The son of a Cook County judge and the head librarian for Chicago Public Schools, LaPlante was a “municipally-minded” Roseland native who cared deeply about his city and its government, according to his daughter, Leslie.
LaPlante fell ill shortly after returning from a recent trip to Egypt and Jordan with his wife, Linda, who didn’t contract the virus.
“The thought is that that’s where he picked it up,” according to Leslie, who said he tested positive for COVID-19 on March 17.
As LaPlante fought for his life at Evanston Hospital, tight regulations largely kept his wife and daughter from his bedside. Leslie was finally able to see her father after he was removed from a ventilator Saturday afternoon.
“My mom and I were both able to get protective gear and be with him when he passed away,” said Leslie. “Other than that we weren’t allowed to visit him because he was in isolation.”
For Leslie, it was “bizarre” to watch her father’s health deteriorate as the number of coronavirus cases in the United States rose dramatically.
“I feel like our personal experience actually somewhat reflects how the rest of the people in our country have gradually come to terms with the seriousness of this,” said Leslie.
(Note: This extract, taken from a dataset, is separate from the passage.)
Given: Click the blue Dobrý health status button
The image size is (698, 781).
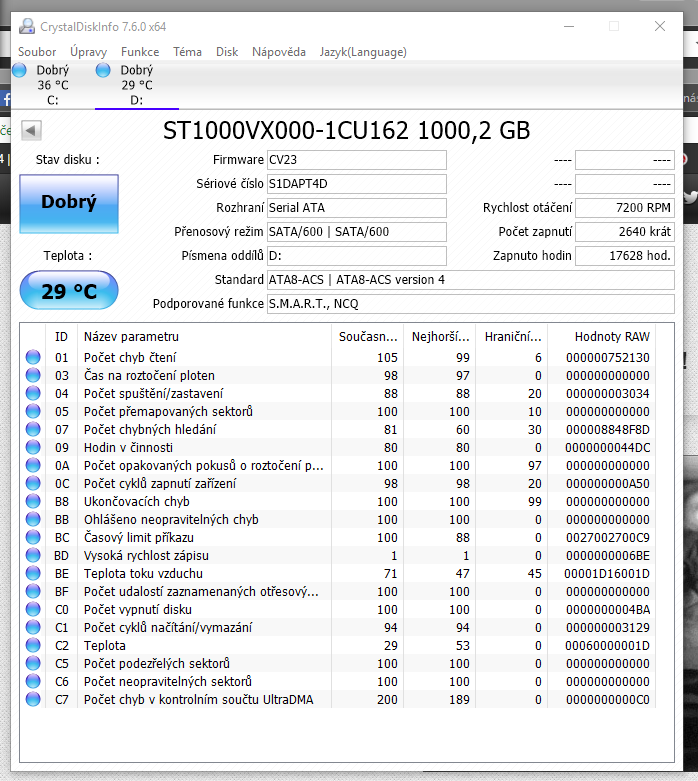Looking at the screenshot, I should (x=69, y=203).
After graduating from Fenger High School, LaPlante earned degrees from the Illinois Institute of Technology and Northwestern University before enlisting in the U.S. Air Force. When he was discharged as a second lieutenant, LaPlante began working as a traffic engineer for the city in 1965.
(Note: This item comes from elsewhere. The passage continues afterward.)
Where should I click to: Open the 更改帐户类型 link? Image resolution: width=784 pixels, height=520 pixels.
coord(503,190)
During his decades of city work, LaPlante notably helped straighten Lake Shore Drive’s treacherous “Z-Curve” and was a staunch advocate for bicycle lanes. He also served for years as a 40th Ward precinct captain.
Shortly after rising to become the acting commissioner of the Department of Public Works, LaPlante retained that title when Mayor Richard M. Daley restructured the department into the CDOT in 1992.
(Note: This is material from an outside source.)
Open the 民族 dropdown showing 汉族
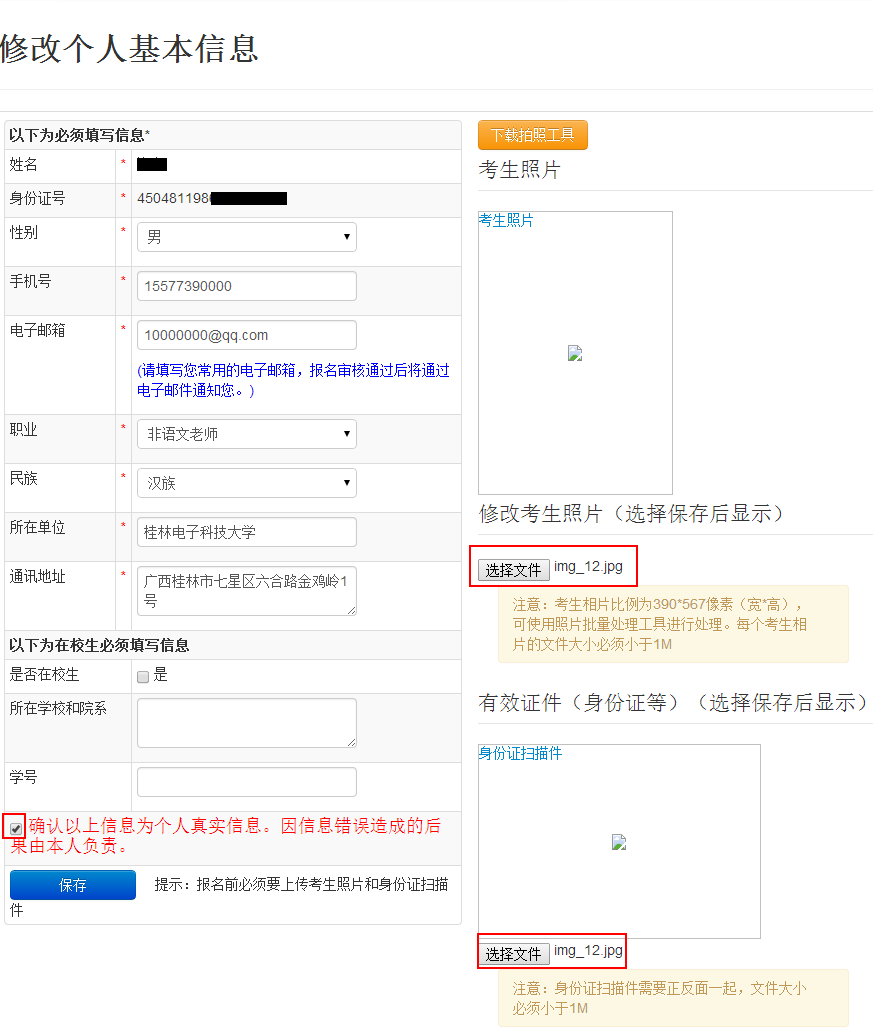This screenshot has width=873, height=1029. [246, 483]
As acting CDOT commissioner, LaPlante was blamed for the Chicago Flood of 1992 after he failed to repair a damaged tunnel underneath the Chicago River that wound up flooding the Loop, costing roughly $2 billion in losses. Though he was forced to resign, many questioned whether LaPlante was unduly scapegoated for the catastrophe.
Following his resignation from CDOT, LaPlante went to work for nearly three decades as the director of traffic engineering at T.Y. Lin International, a San Francisco-based infrastructure services firm.
“When he finally retired, nobody could believe how old he was,” Leslie said jokingly.
CDOT Commissioner Gia Biagi said members of the department were saddened to learn of LaPlante’s passing on Sunday. Biagi credited her predecessor for championing bicycle and pedestrian safety, as well as complete streets design, an approach that seeks to make roadways accessible for travelers using all modes of transportation.
Mayor Lori Lightfoot noted that LaPlante’s death “reminds us all of a turning point in the transportation life of our city.”
“He was a passionate public servant who helped bring CDOT to life nearly three decades ago,” Lightfoot said in a statement Sunday. “In the next phase of his career, he worked to extend Chicago’s transportation legacy into the 21st century. While John may be gone, his impact in moving Chicago forward can be seen in the streets, sidewalks, alleys, and bike paths that line every corner of our city.”
LaPlante is survived by his wife, his daughter, her husband, Tim Decker, and their two children, Elias and Sara.